• [Okuma metni]:
☆ ☆ ☆ ☆ ☆ ☆ ☆

Bu anlatımın içerisinde bir takım süslemeler de mevcut olabilir ama gerçek olan bir şey var; Girit mutfağının en önemli özelliği basitliğinden kaynaklanıyor. Bu “basitlik”, hem doğallıktan, hem de katışıksız olmaktan geliyor. Mecburen yaşanmış bir fakirlik dönemini, farkında bile olmadan yalın bir kaliteye dönüştürmüş oldukları için kutlamak gerek Giritlileri. Sonuçta Girit’te yiyecekler, “mevsiminde ne buluyorsan, onu ye” düsturuyla tüketiliyor ve bu sayede olabilecek en saf, en taze ve en yararlı halleriyle, gerekli olduğu kadar yenen lezzetli yemekler ortaya çıkıyor. Harvard Üniversitesi tarafından sağlıklı beslenme örneği olarak geliştirilmiş olan ünlü “Akdeniz beslenme piramidi”ne göre en fazla tüketilmesi gereken ürünler olan zeytin ve zeytinyağı, üzüm ve şarap, buğday ve buğday unundan yapılmış yiyecekler, aslında Girit’te rastlanan beslenme biçiminin bir özeti anlamına geliyor. Yani bu ünlü sağlık ve lezzet çerçevesinin çıkış noktası Girit mutfağı. Akdeniz’deki yeme-içme alışkanlıkları genel olarak bu yönde ama Girit bu beslenme biçiminin hem en eski, hem de en eksiksiz uygulayıcısı olarak dikkat çekiyor.
Binlerce yıldan beri…
Girit’te uygarlığın başlaması aşağı yukarı sekiz bin yıl öncesine dayanıyor. MÖ 2600 yılından itibaren, Avrupa’nın en eski uygarlıklarından birisi olan Minos uygarlığının merkezi olduğu için, önemli bir kültür mirasına sahip Girit. Heraklion kentindeki Knossos Sarayı harabeleri başta olmak üzere, pek çok ilginç tarih hazinesi barındırıyor. Girit’in tarihi birikimi Minos uygarlığıyla kısıtlı değil; adada sırasıyla Yunanlılar, Romalılar, Bizanslılar ve Araplar yaşayıp iz bırakmışlar. Bu etkilere bir de, kısa bir süre Girit’te kalan Venediklilerin ve iki yüz yıl Girit’i yönetmiş olan Osmanlıların bıraktıklarını da eklemek gerek. Bu, Girit’in mutfak kültürüne en az altı-yedi farklı uygarlığın vazgeçilmez katkıları olduğu anlamına geliyor çünkü uygarlıkların çakışma noktalarındaki tüm yerler gibi, Girit de birçok farklı kültürün kendine özgü bir sentezini oluşturmuş bulunuyor.

☆ ☆ ☆ ☆ ☆ ☆ ☆

• [Veri kesiti]:

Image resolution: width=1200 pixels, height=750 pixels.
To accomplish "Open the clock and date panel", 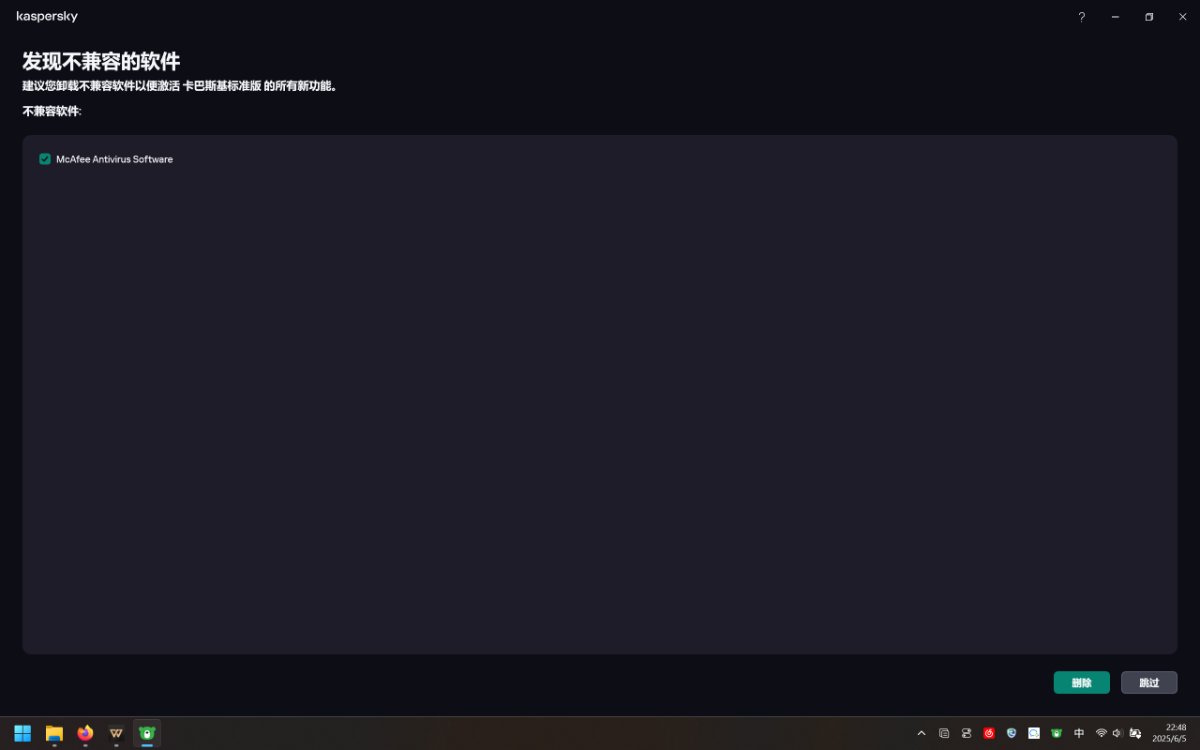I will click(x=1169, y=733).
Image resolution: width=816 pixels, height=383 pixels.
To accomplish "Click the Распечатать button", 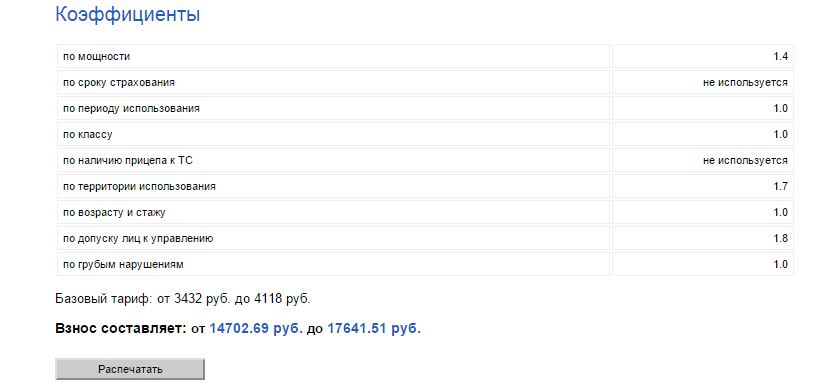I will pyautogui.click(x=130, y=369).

☆ ☆ ☆ ☆ ☆ ☆ ☆

• [Yapılacak iş]:
Girit mutfağını anlatan metne göre aşağıdaki soruları kısaca yanıtlayın.
(a) Girit mutfağının en önemli özelliği neyden kaynaklanıyor?
(b) Ünlü "Akdeniz beslenme piramidi" hangi kurum tarafından geliştirilmiş?
(c) Osmanlılar Girit'i kaç yıl yönetmiş?

• [Görevin sonucu]:
(a) Basitliğinden.
(b) Harvard Üniversitesi.
(c) İki yüz yıl.